_WHAT TO WORK ON_
Reproduce the listing below with each "GUI agent" changed to "desktop assistant", keeping everything else the same.

[BEGIN DATA LINES]

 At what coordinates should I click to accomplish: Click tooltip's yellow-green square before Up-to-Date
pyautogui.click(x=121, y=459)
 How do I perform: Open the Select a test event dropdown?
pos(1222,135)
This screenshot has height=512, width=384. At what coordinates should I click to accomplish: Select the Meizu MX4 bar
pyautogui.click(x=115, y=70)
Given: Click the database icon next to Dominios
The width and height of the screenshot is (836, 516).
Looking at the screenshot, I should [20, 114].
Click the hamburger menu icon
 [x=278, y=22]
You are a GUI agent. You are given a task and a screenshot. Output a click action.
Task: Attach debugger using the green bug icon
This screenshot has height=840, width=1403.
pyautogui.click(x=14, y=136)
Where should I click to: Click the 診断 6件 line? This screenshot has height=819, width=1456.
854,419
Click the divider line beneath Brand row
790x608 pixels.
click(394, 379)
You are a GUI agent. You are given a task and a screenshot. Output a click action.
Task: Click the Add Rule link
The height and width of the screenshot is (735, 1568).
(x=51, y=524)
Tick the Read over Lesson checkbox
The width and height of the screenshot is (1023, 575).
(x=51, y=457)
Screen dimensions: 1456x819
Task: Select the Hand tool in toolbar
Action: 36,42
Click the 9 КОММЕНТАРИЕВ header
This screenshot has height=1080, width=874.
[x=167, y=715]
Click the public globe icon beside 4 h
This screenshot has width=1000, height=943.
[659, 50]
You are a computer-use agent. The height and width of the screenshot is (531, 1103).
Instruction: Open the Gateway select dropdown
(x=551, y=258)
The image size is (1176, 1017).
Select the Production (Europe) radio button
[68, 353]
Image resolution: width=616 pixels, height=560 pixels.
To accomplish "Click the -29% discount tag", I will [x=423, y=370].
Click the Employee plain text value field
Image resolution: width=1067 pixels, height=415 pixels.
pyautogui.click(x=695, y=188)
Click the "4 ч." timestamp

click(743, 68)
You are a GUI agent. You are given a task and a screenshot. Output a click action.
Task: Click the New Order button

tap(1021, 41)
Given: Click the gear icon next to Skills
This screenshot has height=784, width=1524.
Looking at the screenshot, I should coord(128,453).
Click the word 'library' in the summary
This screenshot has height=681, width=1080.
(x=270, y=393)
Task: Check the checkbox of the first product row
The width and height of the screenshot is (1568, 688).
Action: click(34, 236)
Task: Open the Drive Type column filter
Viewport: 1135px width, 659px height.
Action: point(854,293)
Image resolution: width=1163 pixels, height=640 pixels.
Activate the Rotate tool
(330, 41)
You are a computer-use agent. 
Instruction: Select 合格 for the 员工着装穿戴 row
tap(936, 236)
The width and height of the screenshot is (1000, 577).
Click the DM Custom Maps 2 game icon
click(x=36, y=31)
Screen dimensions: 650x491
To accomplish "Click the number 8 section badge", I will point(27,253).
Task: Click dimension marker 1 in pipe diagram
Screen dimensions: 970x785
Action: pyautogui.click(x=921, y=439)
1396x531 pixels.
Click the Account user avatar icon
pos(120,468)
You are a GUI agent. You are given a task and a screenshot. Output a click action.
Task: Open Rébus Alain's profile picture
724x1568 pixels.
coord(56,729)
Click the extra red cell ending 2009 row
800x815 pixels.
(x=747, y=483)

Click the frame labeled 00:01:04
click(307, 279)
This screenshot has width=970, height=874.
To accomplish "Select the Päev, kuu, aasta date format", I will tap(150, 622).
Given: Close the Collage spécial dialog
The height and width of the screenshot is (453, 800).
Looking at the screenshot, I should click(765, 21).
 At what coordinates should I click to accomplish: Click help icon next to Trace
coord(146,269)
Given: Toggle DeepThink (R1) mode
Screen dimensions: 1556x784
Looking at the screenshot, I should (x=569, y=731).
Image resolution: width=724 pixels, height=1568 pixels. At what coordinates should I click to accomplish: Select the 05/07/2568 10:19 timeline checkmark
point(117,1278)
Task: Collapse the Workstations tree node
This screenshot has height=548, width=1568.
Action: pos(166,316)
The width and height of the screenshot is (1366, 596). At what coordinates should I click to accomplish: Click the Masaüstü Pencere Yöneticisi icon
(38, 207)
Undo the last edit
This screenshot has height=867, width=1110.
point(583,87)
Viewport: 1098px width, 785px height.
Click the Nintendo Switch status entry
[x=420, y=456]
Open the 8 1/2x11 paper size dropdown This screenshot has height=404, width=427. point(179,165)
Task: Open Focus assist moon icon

[END DATA LINES]

_RESPONSE_
 At what coordinates should I click to accomplish: Click tooltip's yellow-green square before Up-to-Date
pyautogui.click(x=121, y=459)
 How do I perform: Open the Select a test event dropdown?
pos(1222,135)
This screenshot has height=512, width=384. At what coordinates should I click to accomplish: Select the Meizu MX4 bar
pyautogui.click(x=115, y=70)
Given: Click the database icon next to Dominios
The width and height of the screenshot is (836, 516).
Looking at the screenshot, I should [20, 114].
Click the hamburger menu icon
 [x=278, y=22]
You are a desktop assistant. You are given a task and a screenshot. Output a click action.
Task: Attach debugger using the green bug icon
This screenshot has height=840, width=1403.
pyautogui.click(x=14, y=136)
Where should I click to: Click the 診断 6件 line? This screenshot has height=819, width=1456.
854,419
Click the divider line beneath Brand row
790x608 pixels.
click(394, 379)
You are a desktop assistant. You are given a task and a screenshot. Output a click action.
Task: Click the Add Rule link
The height and width of the screenshot is (735, 1568).
(x=51, y=524)
Tick the Read over Lesson checkbox
The width and height of the screenshot is (1023, 575).
(x=51, y=457)
Screen dimensions: 1456x819
Task: Select the Hand tool in toolbar
Action: 36,42
Click the 9 КОММЕНТАРИЕВ header
This screenshot has height=1080, width=874.
[x=167, y=715]
Click the public globe icon beside 4 h
This screenshot has width=1000, height=943.
[659, 50]
You are a computer-use agent. The height and width of the screenshot is (531, 1103).
Instruction: Open the Gateway select dropdown
(x=551, y=258)
The image size is (1176, 1017).
Select the Production (Europe) radio button
[68, 353]
Image resolution: width=616 pixels, height=560 pixels.
To accomplish "Click the -29% discount tag", I will [x=423, y=370].
Click the Employee plain text value field
Image resolution: width=1067 pixels, height=415 pixels.
pyautogui.click(x=695, y=188)
Click the "4 ч." timestamp

click(743, 68)
You are a desktop assistant. You are given a task and a screenshot. Output a click action.
Task: Click the New Order button

tap(1021, 41)
Given: Click the gear icon next to Skills
This screenshot has height=784, width=1524.
Looking at the screenshot, I should coord(128,453).
Click the word 'library' in the summary
This screenshot has height=681, width=1080.
(x=270, y=393)
Task: Check the checkbox of the first product row
The width and height of the screenshot is (1568, 688).
Action: click(34, 236)
Task: Open the Drive Type column filter
Viewport: 1135px width, 659px height.
Action: point(854,293)
Image resolution: width=1163 pixels, height=640 pixels.
Activate the Rotate tool
(330, 41)
You are a computer-use agent. 
Instruction: Select 合格 for the 员工着装穿戴 row
tap(936, 236)
The width and height of the screenshot is (1000, 577).
Click the DM Custom Maps 2 game icon
click(x=36, y=31)
Screen dimensions: 650x491
To accomplish "Click the number 8 section badge", I will point(27,253).
Task: Click dimension marker 1 in pipe diagram
Screen dimensions: 970x785
Action: pyautogui.click(x=921, y=439)
1396x531 pixels.
Click the Account user avatar icon
pos(120,468)
You are a desktop assistant. You are given a task and a screenshot. Output a click action.
Task: Open Rébus Alain's profile picture
724x1568 pixels.
coord(56,729)
Click the extra red cell ending 2009 row
800x815 pixels.
(x=747, y=483)

Click the frame labeled 00:01:04
click(307, 279)
This screenshot has width=970, height=874.
To accomplish "Select the Päev, kuu, aasta date format", I will tap(150, 622).
Given: Close the Collage spécial dialog
The height and width of the screenshot is (453, 800).
Looking at the screenshot, I should click(765, 21).
 At what coordinates should I click to accomplish: Click help icon next to Trace
coord(146,269)
Given: Toggle DeepThink (R1) mode
Screen dimensions: 1556x784
Looking at the screenshot, I should (x=569, y=731).
Image resolution: width=724 pixels, height=1568 pixels. At what coordinates should I click to accomplish: Select the 05/07/2568 10:19 timeline checkmark
point(117,1278)
Task: Collapse the Workstations tree node
This screenshot has height=548, width=1568.
Action: pos(166,316)
The width and height of the screenshot is (1366, 596). At what coordinates should I click to accomplish: Click the Masaüstü Pencere Yöneticisi icon
(38, 207)
Undo the last edit
This screenshot has height=867, width=1110.
point(583,87)
Viewport: 1098px width, 785px height.
Click the Nintendo Switch status entry
[x=420, y=456]
Open the 8 1/2x11 paper size dropdown This screenshot has height=404, width=427. point(179,165)
Task: Open Focus assist moon icon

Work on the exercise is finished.